During my first year as an undergraduate biology major I took General Chemistry and quickly became fascinated by the endless variety of molecules, and by the elements of the periodic table from which those molecules are comprised. This fascination became more profound when I entered organic chemistry in my second year. Through this course, I realized that it is the diversity of the structure and function of organic molecules that makes life possible, and it is their biological activity that imparts to life its mystery, misery, and remedy.
While my primary function is to teach organic chemistry for pre-professionals at the undergraduate level, I am also engaged in Bioorganic Chemistry and Natural Products research activities with undergraduate students. Currently, my group seeks to uncover molecules that have never been discovered before. We do this by isolating pure compounds from genetically-modified fungi that we grow in the laboratory. Additionally, I am currently the only chemist at OSU-Cascades (OSU’s branch campus in Bend, Oregon) and thus helping to lead efforts to establish and grow the chemical sciences at that rapidly expanding university.

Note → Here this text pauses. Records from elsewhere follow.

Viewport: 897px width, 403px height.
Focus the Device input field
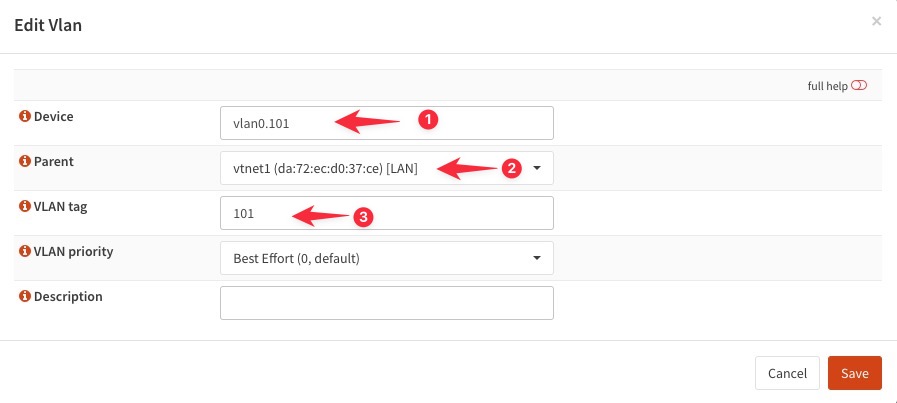(x=387, y=123)
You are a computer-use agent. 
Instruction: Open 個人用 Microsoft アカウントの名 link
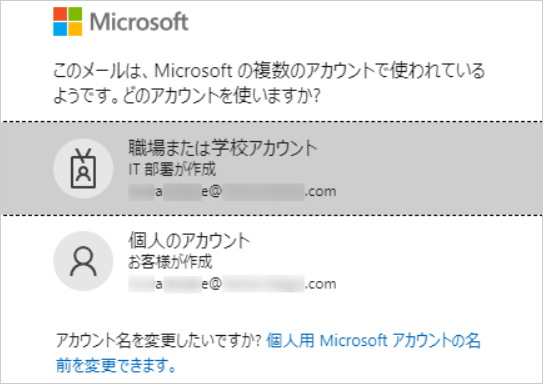(373, 341)
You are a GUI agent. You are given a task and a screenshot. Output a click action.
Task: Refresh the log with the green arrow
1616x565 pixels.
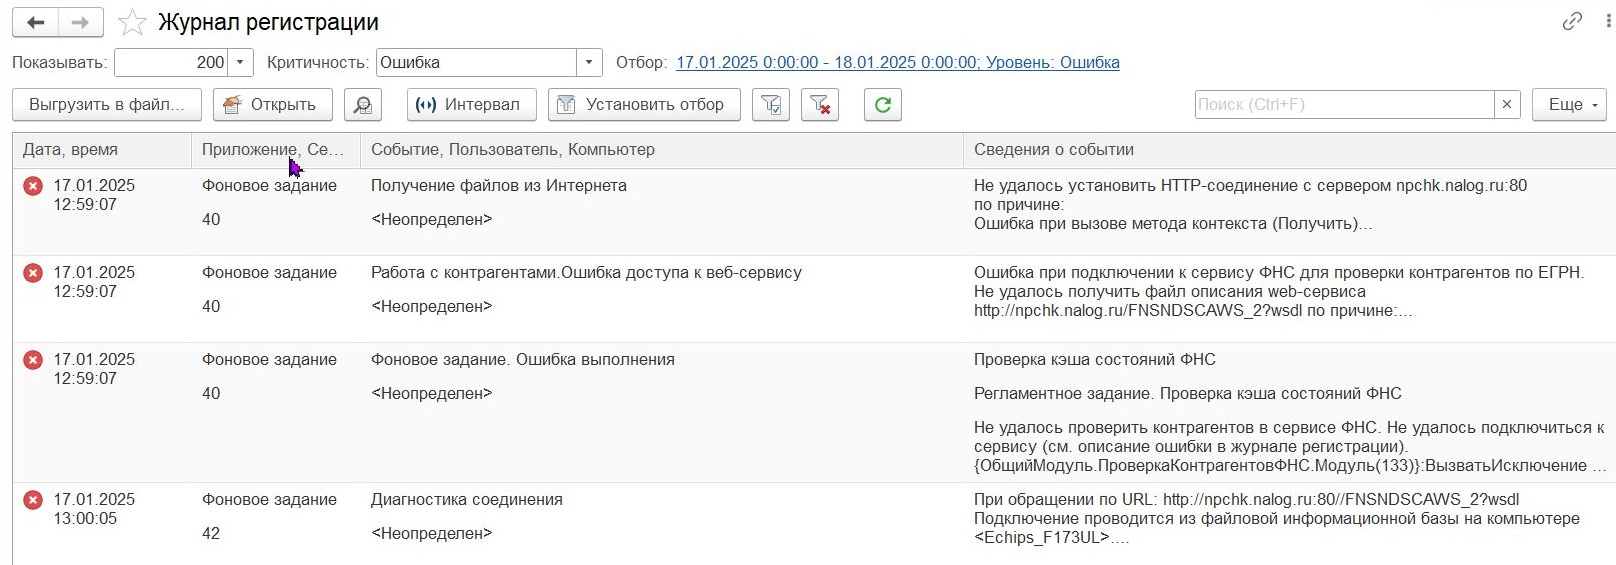tap(883, 105)
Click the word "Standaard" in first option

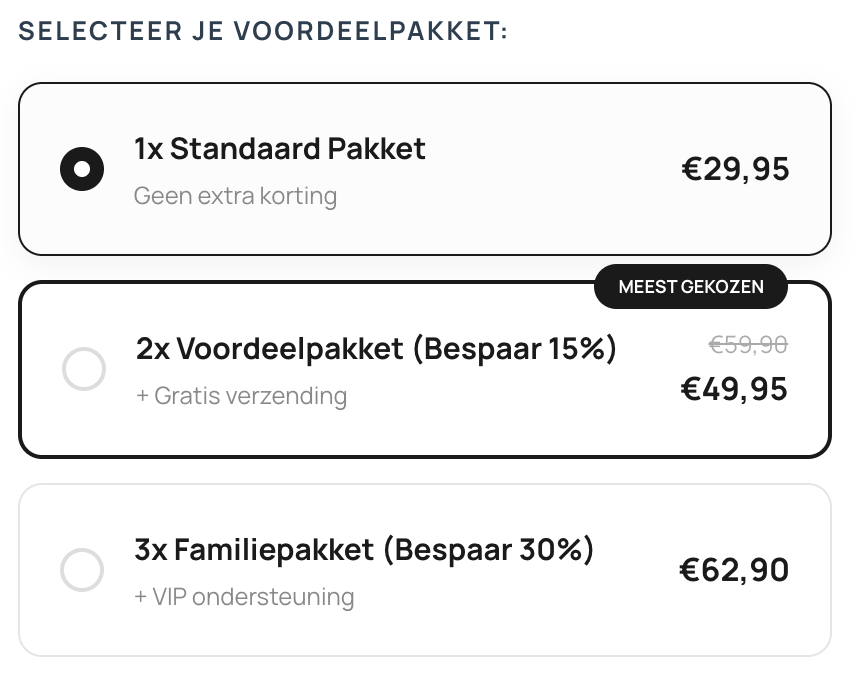[x=231, y=149]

I truly love interacting with undergraduate students as they navigate their early-stage careers within the sciences. It is a sincere joy to introduce them to the intriguing world of theoretical and practical organic chemistry, to provide them expert insight to the many career paths there are within the chemical sciences, and to learn from and about them.
I was fortunate enough to participate on a deep sea expedition and dive over 1000 feet deep in a scientific research submersible named Clelia. Yes, it was a yellow submarine.